Task requirements:
Rewrite the rows below, changing every "Screen dimensions" to "Screen size" and leaving everything else untouched.

★ ★ ★ ★ ★ ★ ★

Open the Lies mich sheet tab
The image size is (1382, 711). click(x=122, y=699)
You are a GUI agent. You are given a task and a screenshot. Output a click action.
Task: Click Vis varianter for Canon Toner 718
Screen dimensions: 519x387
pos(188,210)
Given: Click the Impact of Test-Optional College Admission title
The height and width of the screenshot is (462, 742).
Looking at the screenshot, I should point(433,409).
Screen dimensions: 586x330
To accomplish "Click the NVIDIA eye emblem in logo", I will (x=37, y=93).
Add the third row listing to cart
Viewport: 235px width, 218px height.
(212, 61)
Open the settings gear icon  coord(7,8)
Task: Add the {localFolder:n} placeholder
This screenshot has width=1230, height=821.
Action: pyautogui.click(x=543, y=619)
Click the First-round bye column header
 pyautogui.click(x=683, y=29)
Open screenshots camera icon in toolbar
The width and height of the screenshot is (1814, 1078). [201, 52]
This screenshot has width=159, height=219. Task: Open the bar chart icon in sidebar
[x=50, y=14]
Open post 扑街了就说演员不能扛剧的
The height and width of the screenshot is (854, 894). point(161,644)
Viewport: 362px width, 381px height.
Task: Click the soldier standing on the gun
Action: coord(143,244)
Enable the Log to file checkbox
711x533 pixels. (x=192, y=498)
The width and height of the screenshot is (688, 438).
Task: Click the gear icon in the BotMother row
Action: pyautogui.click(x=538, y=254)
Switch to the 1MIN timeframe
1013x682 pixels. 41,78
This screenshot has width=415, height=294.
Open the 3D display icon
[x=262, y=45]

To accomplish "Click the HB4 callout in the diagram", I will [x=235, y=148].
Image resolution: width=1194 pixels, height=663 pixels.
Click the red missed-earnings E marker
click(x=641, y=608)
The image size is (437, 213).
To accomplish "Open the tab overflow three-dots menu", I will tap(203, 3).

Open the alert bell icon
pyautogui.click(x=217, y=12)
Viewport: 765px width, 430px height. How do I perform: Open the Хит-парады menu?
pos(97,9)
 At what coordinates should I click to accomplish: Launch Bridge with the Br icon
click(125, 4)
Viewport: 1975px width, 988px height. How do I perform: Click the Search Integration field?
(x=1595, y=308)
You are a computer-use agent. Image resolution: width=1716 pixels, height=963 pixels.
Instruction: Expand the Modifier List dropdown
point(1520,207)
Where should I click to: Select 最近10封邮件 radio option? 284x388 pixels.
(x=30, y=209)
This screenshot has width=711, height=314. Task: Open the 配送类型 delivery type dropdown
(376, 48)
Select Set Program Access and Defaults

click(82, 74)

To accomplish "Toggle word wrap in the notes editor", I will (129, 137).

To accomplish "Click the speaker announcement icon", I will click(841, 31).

★ ★ ★ ★ ★ ★ ★

Response for this exercise:
Open the Lies mich sheet tab
The image size is (1382, 711). click(x=122, y=699)
You are a GUI agent. You are given a task and a screenshot. Output a click action.
Task: Click Vis varianter for Canon Toner 718
Screen size: 519x387
pos(188,210)
Given: Click the Impact of Test-Optional College Admission title
The height and width of the screenshot is (462, 742).
Looking at the screenshot, I should point(433,409).
Screen size: 586x330
To accomplish "Click the NVIDIA eye emblem in logo", I will (x=37, y=93).
Add the third row listing to cart
Viewport: 235px width, 218px height.
(212, 61)
Open the settings gear icon  coord(7,8)
Task: Add the {localFolder:n} placeholder
This screenshot has width=1230, height=821.
Action: pyautogui.click(x=543, y=619)
Click the First-round bye column header
 pyautogui.click(x=683, y=29)
Open screenshots camera icon in toolbar
The width and height of the screenshot is (1814, 1078). [201, 52]
This screenshot has width=159, height=219. Task: Open the bar chart icon in sidebar
[x=50, y=14]
Open post 扑街了就说演员不能扛剧的
The height and width of the screenshot is (854, 894). point(161,644)
Viewport: 362px width, 381px height.
Task: Click the soldier standing on the gun
Action: coord(143,244)
Enable the Log to file checkbox
711x533 pixels. (x=192, y=498)
The width and height of the screenshot is (688, 438).
Task: Click the gear icon in the BotMother row
Action: pyautogui.click(x=538, y=254)
Switch to the 1MIN timeframe
1013x682 pixels. 41,78
This screenshot has width=415, height=294.
Open the 3D display icon
[x=262, y=45]

To accomplish "Click the HB4 callout in the diagram", I will [x=235, y=148].
Image resolution: width=1194 pixels, height=663 pixels.
Click the red missed-earnings E marker
click(x=641, y=608)
The image size is (437, 213).
To accomplish "Open the tab overflow three-dots menu", I will tap(203, 3).

Open the alert bell icon
pyautogui.click(x=217, y=12)
Viewport: 765px width, 430px height. How do I perform: Open the Хит-парады menu?
pos(97,9)
 At what coordinates should I click to accomplish: Launch Bridge with the Br icon
click(125, 4)
Viewport: 1975px width, 988px height. How do I perform: Click the Search Integration field?
(x=1595, y=308)
You are a computer-use agent. Image resolution: width=1716 pixels, height=963 pixels.
Instruction: Expand the Modifier List dropdown
point(1520,207)
Where should I click to: Select 最近10封邮件 radio option? 284x388 pixels.
(x=30, y=209)
This screenshot has width=711, height=314. Task: Open the 配送类型 delivery type dropdown
(376, 48)
Select Set Program Access and Defaults

click(82, 74)

To accomplish "Toggle word wrap in the notes editor", I will (129, 137).

To accomplish "Click the speaker announcement icon", I will click(841, 31).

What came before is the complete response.